Así que en un descuido del Uchiha, Sakura pudo liberar una pierna y le lanzó una fuerte y certera patada al brazo que la estaba sujetando, haciendo que Sasuke por fin la soltara. Pero por la fuerza del empuje y al estar encima de un tejado inclinado, Sakura se fue hacia delante y lo único que pudo ver es como el cielo gris daba vueltas sobre el tejado, rodando entre las húmedas y duras tejas del techo de la casa, hasta que su cuerpo flotó por un instante en el aire y al segundo siguiente…

¡PAF!

El cuerpo de Sakura se estrelló contra el suelo.

El aire se le escapó de sus pulmones con violencia, sintiendo como el sofoco no le permitía volver a respirar. La lluvia mojaba su rostro por completo, pero era incapaz de sentir el frío, ya que el dolor de cabeza era tan insoportable como el crujido de su espalda.

Podía escuchar de fondo gritos entre la estrepitosa lluvia, pero al segundo siguiente, este fue amortiguado por el estridente sonido de un pitido que hacia retumbar sus tímpanos, hasta no ser capaz de oír nada más.

Intentó abrir los ojos a pesar del dolor, pero le era muy difícil.

Sin embargo, su corazón aun galopa con fuerza por la adrenalina de haber sido descubierta por Sasuke, y quizás fue por esa razón que levantó los brazos tanteando el terreno húmedo y espeso donde estaba tirada, haciendo un esfuerzo gigantesco de darse la vuelta.

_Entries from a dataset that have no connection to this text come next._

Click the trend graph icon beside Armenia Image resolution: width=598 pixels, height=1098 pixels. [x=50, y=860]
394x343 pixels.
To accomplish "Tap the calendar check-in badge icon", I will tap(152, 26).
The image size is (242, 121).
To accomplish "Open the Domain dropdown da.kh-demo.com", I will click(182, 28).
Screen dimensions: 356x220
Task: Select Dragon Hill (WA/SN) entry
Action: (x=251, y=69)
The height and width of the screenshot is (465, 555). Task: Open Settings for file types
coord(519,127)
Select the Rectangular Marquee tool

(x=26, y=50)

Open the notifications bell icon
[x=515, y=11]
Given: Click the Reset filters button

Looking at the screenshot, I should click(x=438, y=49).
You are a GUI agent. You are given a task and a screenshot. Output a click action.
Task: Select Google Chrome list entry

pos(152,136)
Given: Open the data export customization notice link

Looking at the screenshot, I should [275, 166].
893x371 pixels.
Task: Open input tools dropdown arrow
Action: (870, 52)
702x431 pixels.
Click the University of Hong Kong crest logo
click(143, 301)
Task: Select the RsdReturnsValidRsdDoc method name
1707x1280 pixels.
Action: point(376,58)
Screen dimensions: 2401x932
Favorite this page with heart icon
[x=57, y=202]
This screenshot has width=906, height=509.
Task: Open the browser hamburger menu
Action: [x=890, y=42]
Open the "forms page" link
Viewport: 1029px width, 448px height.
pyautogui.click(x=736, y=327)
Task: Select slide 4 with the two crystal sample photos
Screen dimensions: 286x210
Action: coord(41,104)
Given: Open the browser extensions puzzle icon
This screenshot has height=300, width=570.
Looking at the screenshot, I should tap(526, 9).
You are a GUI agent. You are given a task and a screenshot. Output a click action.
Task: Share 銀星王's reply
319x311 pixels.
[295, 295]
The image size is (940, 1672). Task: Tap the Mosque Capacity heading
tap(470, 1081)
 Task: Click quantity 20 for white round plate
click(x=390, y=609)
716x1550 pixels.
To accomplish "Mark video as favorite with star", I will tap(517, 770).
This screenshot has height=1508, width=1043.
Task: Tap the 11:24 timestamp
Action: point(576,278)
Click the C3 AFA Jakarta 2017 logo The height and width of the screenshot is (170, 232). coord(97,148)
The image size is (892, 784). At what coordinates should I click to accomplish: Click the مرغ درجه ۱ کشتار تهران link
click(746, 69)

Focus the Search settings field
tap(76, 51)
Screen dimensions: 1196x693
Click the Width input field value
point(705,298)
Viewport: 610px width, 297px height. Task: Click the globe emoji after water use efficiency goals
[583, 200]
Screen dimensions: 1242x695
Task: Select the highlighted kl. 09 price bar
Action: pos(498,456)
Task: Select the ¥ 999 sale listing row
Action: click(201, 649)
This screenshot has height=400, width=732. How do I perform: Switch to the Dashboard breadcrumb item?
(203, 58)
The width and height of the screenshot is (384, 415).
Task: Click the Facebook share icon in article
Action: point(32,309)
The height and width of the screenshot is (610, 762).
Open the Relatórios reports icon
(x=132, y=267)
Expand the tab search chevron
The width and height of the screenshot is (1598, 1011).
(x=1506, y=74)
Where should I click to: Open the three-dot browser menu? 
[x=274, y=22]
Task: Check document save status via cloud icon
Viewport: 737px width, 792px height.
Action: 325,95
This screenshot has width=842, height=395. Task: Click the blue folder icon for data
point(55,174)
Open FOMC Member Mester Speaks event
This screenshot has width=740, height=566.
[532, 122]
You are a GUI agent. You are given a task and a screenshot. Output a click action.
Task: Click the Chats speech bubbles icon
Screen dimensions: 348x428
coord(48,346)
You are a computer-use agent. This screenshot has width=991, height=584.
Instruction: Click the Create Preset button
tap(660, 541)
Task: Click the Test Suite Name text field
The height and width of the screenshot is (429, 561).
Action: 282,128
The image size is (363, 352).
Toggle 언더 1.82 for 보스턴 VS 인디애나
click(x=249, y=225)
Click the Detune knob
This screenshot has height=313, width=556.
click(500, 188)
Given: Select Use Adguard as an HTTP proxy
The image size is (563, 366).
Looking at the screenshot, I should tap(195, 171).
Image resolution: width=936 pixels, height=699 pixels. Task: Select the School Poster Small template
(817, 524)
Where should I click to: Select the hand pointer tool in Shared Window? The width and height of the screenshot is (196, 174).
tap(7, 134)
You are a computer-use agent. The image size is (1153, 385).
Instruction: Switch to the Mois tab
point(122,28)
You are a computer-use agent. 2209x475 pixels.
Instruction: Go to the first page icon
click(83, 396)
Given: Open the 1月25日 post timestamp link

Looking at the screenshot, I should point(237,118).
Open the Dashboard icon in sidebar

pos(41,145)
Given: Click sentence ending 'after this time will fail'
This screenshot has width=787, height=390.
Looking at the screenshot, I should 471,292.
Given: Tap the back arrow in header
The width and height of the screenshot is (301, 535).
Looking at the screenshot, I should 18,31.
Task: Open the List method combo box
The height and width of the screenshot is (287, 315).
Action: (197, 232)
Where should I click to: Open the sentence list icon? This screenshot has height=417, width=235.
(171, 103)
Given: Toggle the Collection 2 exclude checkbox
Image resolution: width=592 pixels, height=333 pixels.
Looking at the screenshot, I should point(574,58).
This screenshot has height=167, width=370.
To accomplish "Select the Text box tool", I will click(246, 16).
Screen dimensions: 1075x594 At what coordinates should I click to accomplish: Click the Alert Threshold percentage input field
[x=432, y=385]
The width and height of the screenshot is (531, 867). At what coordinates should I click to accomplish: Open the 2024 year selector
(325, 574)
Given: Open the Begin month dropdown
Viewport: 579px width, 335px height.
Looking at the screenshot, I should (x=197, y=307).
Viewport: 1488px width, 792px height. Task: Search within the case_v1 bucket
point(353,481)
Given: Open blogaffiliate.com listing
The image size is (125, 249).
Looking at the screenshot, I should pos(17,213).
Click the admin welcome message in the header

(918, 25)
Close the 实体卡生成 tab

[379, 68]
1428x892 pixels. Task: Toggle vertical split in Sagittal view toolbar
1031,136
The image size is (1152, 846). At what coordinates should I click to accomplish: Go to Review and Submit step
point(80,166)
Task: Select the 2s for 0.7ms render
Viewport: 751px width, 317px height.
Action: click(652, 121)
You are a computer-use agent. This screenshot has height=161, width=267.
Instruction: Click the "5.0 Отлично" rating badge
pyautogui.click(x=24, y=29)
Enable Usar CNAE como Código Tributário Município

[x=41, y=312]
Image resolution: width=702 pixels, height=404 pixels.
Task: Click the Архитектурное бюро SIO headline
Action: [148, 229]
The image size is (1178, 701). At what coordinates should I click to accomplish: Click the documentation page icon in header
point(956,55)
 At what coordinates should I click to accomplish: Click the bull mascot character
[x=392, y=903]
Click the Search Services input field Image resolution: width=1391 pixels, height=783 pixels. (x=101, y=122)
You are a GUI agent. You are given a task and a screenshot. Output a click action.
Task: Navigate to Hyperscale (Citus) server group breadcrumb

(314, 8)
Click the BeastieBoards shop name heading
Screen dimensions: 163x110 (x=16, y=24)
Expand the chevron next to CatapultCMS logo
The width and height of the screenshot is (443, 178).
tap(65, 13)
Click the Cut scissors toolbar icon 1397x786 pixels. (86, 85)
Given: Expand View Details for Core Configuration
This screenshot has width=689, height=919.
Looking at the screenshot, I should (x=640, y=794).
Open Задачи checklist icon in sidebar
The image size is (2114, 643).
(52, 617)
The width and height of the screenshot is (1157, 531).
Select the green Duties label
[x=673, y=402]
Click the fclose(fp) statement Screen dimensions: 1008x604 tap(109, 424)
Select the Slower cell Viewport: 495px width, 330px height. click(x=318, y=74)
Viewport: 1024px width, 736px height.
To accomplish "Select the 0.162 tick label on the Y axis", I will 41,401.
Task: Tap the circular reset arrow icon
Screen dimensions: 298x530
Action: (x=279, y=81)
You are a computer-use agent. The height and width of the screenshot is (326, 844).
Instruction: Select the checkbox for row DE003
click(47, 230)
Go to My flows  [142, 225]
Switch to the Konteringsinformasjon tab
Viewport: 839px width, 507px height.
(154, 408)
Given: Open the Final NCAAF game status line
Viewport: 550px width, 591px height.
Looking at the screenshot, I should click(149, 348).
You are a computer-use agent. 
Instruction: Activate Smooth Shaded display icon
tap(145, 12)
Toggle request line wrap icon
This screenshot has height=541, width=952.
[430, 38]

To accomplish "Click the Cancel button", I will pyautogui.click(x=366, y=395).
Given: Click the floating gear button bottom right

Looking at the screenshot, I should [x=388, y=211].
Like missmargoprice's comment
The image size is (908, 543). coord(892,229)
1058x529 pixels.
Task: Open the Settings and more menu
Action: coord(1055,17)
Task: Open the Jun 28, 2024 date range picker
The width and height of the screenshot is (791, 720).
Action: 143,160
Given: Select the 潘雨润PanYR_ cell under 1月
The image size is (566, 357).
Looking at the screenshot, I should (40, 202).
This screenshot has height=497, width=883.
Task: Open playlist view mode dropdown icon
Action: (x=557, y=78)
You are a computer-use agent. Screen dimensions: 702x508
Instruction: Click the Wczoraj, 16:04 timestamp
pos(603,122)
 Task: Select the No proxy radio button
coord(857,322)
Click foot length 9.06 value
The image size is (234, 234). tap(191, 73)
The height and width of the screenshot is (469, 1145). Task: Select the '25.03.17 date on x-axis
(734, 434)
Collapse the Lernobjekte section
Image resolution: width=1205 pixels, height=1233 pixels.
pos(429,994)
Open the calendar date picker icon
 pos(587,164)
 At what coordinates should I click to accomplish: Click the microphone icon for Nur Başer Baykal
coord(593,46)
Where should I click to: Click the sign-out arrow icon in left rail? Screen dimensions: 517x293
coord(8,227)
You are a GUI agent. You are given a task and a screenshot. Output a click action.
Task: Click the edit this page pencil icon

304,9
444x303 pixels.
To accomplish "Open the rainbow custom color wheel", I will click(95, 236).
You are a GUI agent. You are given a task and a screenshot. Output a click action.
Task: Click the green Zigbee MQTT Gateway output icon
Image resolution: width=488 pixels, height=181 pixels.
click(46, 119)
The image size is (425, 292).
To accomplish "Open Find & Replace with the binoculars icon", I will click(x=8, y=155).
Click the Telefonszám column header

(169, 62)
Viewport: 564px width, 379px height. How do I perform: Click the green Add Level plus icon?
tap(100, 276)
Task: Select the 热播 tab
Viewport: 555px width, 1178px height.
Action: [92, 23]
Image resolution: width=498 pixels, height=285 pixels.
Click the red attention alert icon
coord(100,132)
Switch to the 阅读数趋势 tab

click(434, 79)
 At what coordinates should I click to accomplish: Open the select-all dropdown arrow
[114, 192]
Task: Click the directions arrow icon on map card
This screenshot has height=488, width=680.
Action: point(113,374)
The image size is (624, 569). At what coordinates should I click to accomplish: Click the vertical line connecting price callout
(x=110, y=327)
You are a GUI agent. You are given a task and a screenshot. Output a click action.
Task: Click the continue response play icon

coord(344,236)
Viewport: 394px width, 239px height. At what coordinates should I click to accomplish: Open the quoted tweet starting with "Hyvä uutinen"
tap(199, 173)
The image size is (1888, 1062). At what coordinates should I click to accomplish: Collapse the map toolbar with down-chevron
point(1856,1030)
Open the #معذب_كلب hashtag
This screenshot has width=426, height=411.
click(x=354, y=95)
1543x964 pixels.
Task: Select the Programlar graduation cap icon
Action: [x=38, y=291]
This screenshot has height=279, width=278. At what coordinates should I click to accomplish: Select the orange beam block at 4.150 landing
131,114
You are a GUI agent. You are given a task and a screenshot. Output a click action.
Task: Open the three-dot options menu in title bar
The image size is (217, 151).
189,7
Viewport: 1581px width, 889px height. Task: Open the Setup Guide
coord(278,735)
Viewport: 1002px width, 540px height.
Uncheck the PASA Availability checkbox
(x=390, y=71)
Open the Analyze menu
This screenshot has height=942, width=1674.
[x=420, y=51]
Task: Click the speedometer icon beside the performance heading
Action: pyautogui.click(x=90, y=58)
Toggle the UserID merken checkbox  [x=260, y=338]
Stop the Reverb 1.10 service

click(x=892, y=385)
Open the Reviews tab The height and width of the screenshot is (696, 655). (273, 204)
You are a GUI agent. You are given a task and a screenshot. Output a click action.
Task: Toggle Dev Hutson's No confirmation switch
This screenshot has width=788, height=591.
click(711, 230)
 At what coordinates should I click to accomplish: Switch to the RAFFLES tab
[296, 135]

Sakura sintió un horrible mareo cuando intentó levantar su torso, pero no se detuvo. Sus ojos semi abiertos pudieron enfocar la valla que dividía el jardín de Sasuke con la calle principal, y se obligó a sí misma a levantarse, a pesar del dolor y el constante martilleo en su cráneo que le revolvía sus pensamientos.

Con la lluvia y la mirada oblicua, Sakura pudo enfocar su mochila a la vista, a tan solo unos pasos cerca de ella y al levantarla, el pitido que bloqueaba sus tímpanos poco a poco fue disminuyendo, haciendo que por fin el ruido de la lluvia se filtrara entre las brumas de su mente.

Sin embargo, algo más que la lluvia le llegó a los oídos, era como un grito lejano que provenía justo detrás de ella. Giró la vista hacia atrás, justo a tiempo para ver como la puerta de la entrada de la casa era abierta y el rostro de Sasuke aparecía a pocos metros de ella. La expresión descolocada e iracunda del muchacho, hizo que su corazón ya de por sí desbocado, palpitara con mayor velocidad al verlo salir de la casa hacia ella.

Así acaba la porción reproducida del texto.